[Input for this task]

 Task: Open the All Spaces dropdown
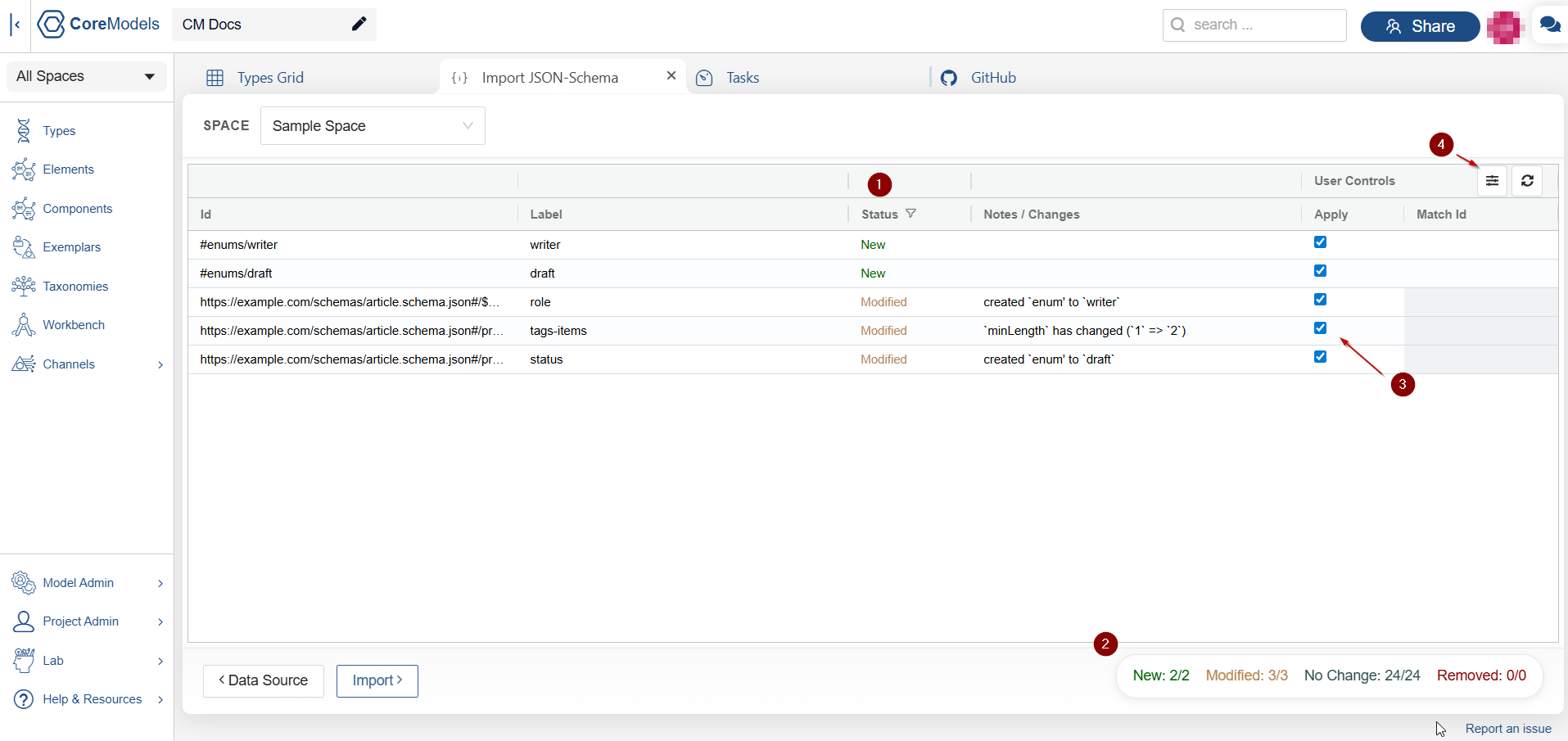[x=86, y=76]

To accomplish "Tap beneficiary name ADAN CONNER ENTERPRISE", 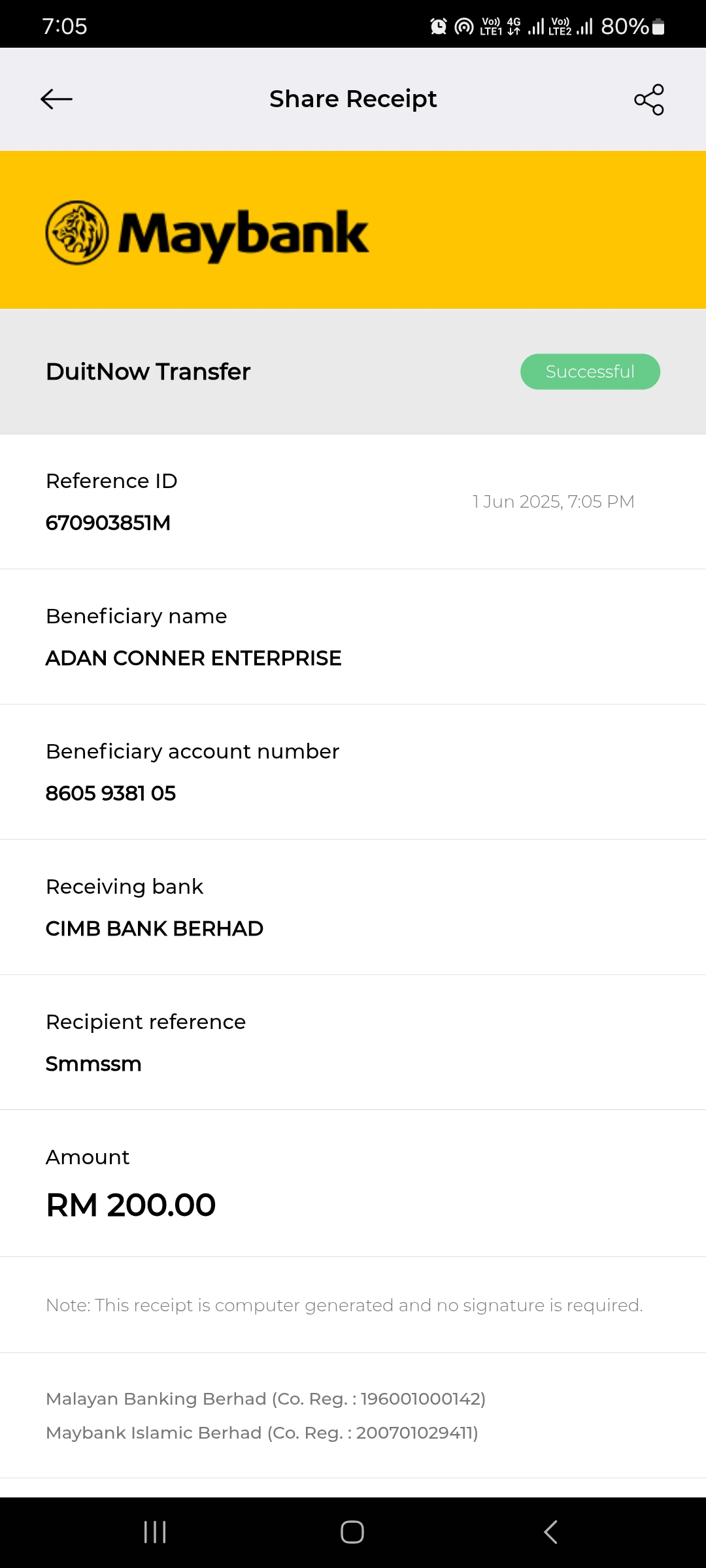I will (193, 658).
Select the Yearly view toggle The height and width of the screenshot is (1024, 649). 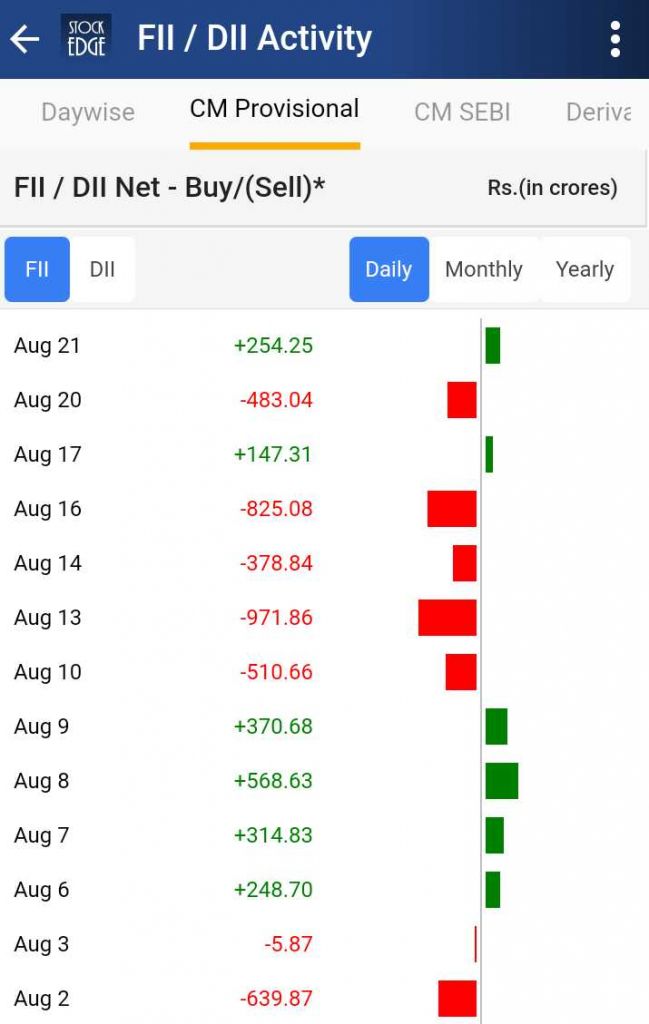click(586, 268)
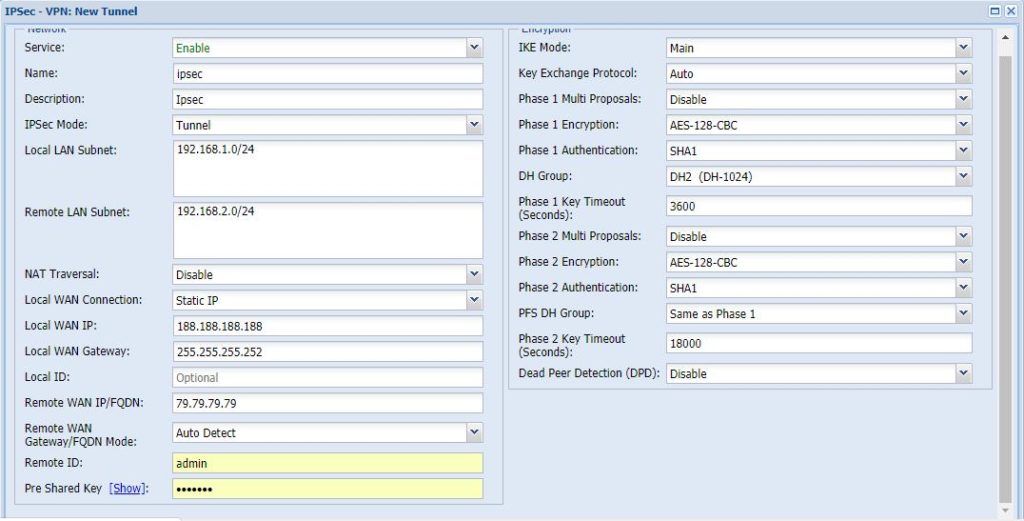This screenshot has width=1024, height=521.
Task: Show the Pre Shared Key
Action: pyautogui.click(x=127, y=488)
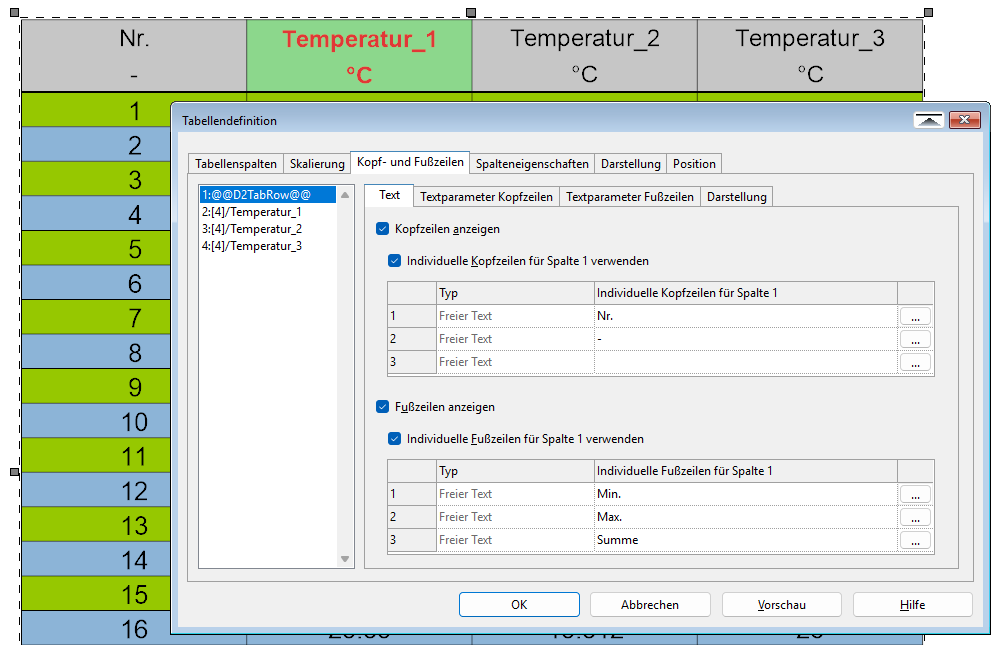Click the browse button for footer Min.
The image size is (1001, 645).
(915, 494)
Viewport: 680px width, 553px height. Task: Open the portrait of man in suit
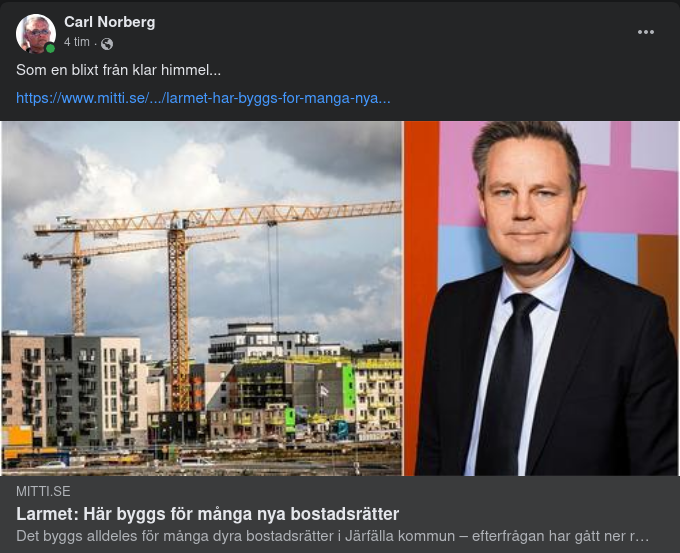[x=541, y=298]
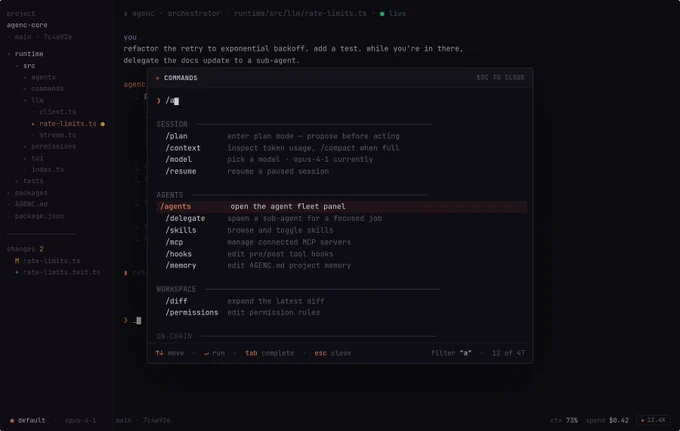This screenshot has width=680, height=431.
Task: Click the orange COMMANDS header icon
Action: coord(157,78)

[Instructions for the task]
From the line containing "Viewport: 680px width, 553px" to the final line above, both included, transcribe every line exactly and leave all pictures out.

[Your response]
Viewport: 680px width, 553px height. Task: Open the portrait of man in suit
[x=541, y=298]
This screenshot has width=680, height=431.
Task: Click the orange COMMANDS header icon
Action: coord(157,78)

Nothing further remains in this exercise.